Что не помешало ему явиться на следующую тренировку минута в минуту. Только брови его были ещё решительнее сдвинуты, и всё его узкое, из одних сухожилий свитое тело и такое же узкое лицо с тонким и чуть кривоватым носом выражали такое стремление скорее ухватиться за весло, такое нетерпение поскорее упереться ногами в подножку, что если бы это нетерпение и это упорство можно было бы каким-то образом превратить в энергию другого рода, в тепловую, например, то он, Валентин Васильевич, вполне мог бы, по мнению Шведа, обогревать в течение полугода Гражданку и Купчино. Безо всякого ущерба для академической гребли.
Но всё это имело предел. Не могло продолжаться бесконечно. И всё потому, что он был взрослым. Швед, к примеру, не говоря уже о Мурике, мог и потерпеть, он ведь верил в справедливость, и ещё одно, даже два поражения для него ничего не меняли; да, он мог подождать. Но Валентин Васильевич ждать больше не мог, как не мог бы ждать на его месте любой другой взрослый человек. Более того – просто любой человек, вне зависимости от возраста, если только у него есть девушка, настолько уже завладевшая им, что он согласен на ней жениться. Пусть даже только для того, считал Швед (и Мурик был с ним согласен, а Пончик по этому поводу своего мнения не имел), да, только лишь для того, чтобы она успокоилась наконец, вышла бы замуж и занялась своими обычными делами, позволив своему бывшему жениху, после того, как он станет мужем, заниматься чем он хочет.
Да, так думал Швед – и совсем до недавнего времени.
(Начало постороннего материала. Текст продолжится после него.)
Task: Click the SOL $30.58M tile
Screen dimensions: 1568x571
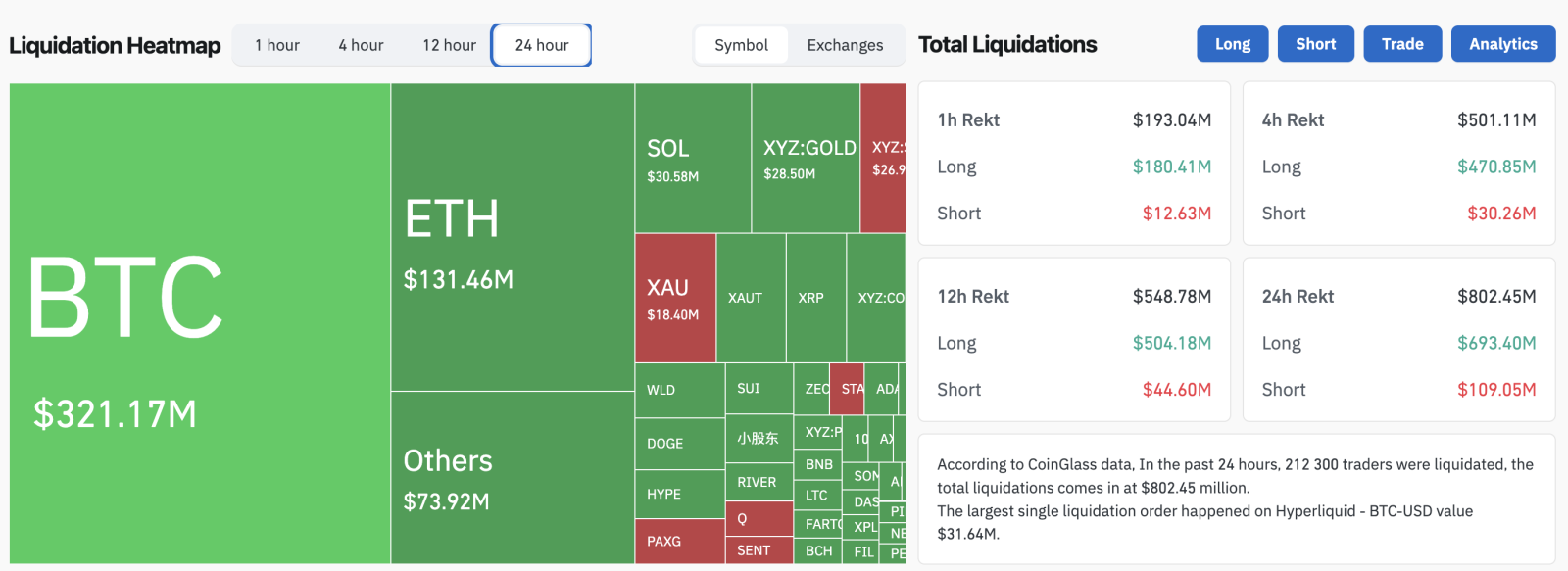Action: point(693,159)

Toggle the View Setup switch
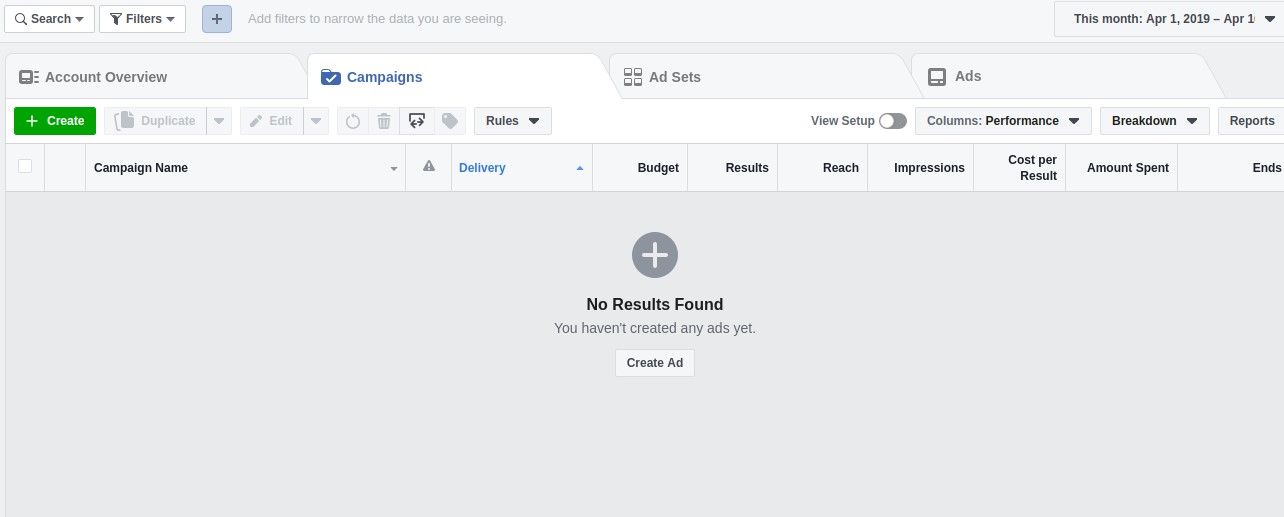(x=892, y=121)
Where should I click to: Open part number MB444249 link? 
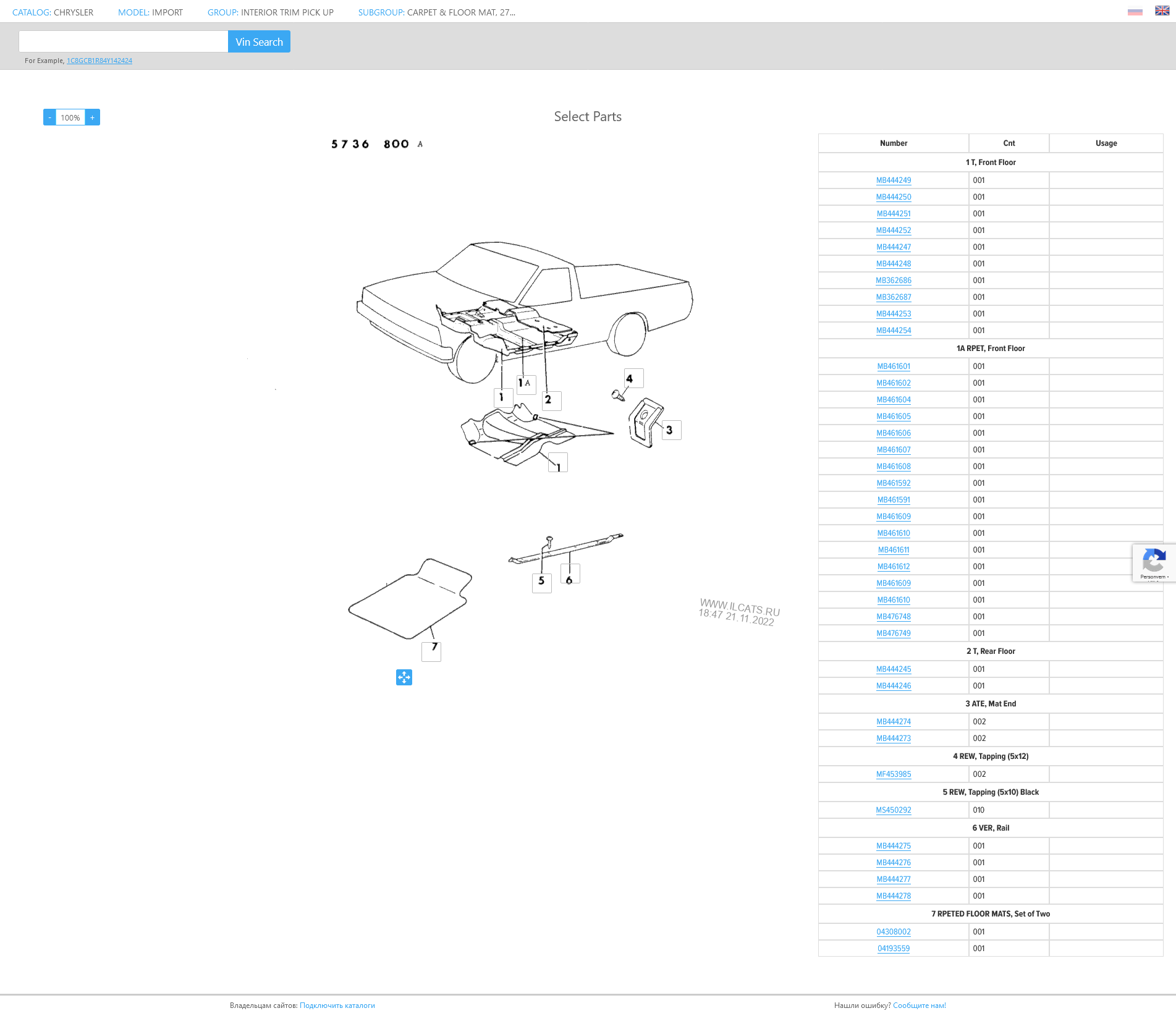pos(893,180)
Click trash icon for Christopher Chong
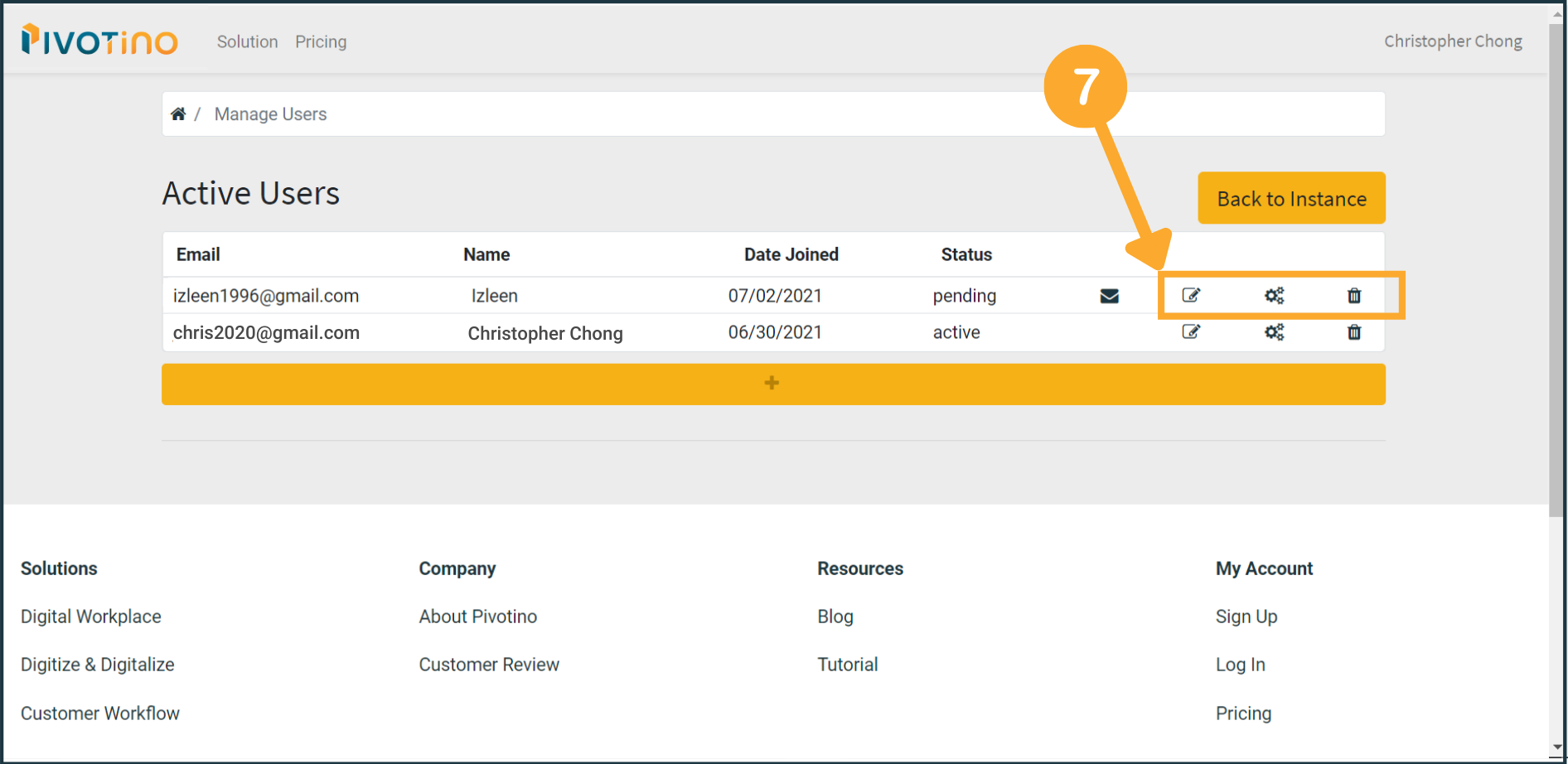 tap(1354, 332)
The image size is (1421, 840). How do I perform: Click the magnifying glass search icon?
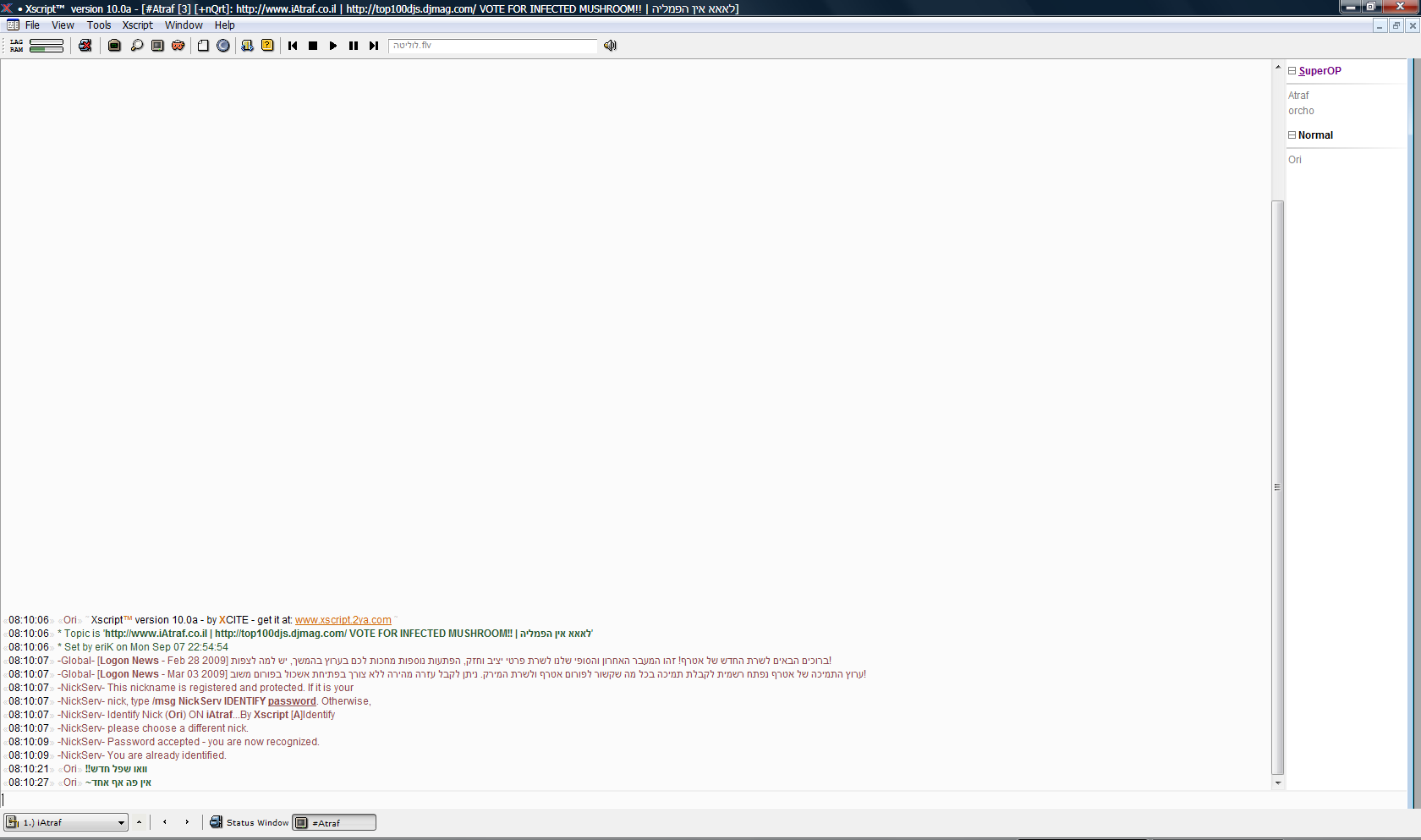tap(136, 46)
До той пятницы, накануне которой он, прощаясь с Муриком, пообещал забежать за ним рано утром, чтобы разбудить этого несчастного соню. Обычно Мурик – с грехом пополам, да и то не всегда, просыпался сам, но в пятницу он даже и не пытался проверять свою волю. В пятницу нужно было проснуться много раньше обычного, потому что каждую пятницу к семи часам им нужно было приезжать на стройплощадку бетонного завода на правом берегу Невы. И не только приехать, но и изготовить затем определённое количество продукции – бетонных поребриков, тех самых прямоугольников, которые ограждают тротуар от проезжей части. И им нужно было ещё успеть на последние два часа в школу, и для всего этого требовалось встать в шесть часов утра! Одно только вставание требовало от Мурика всего его гражданского мужества, всей силы воли, но в этот раз, в эту пятницу ему и этого было маловато. Потому что в этот именно день ему нужно было встать ещё на час раньше, чтобы выгулять собаку – огромного рыжего пса неизвестной породы. И тут уже никакие доводы рассудка, никакая сила воли не могли его заставить подняться. Мурик знал это и не собирался ни от кого скрывать. Способен был на это единственно Вовка, Швед, которому к старости, ясно, не придётся мучиться от бессонницы, потому что уже и сейчас, в семнадцать лет, ему не спалось. Настолько, что он, похоже, едва дожидался утра, первых лучей солнца, чтобы поскорее выбежать в парк – благо, что парк был под окнами. Выбежать и носиться по аллеям с целой толпой таких же бессонных чудаков, а их там, в парке, была целая компания: от шестидесятидевятилетнего генерала в отставке до тринадцатилетней Таньки из соседнего подъезда.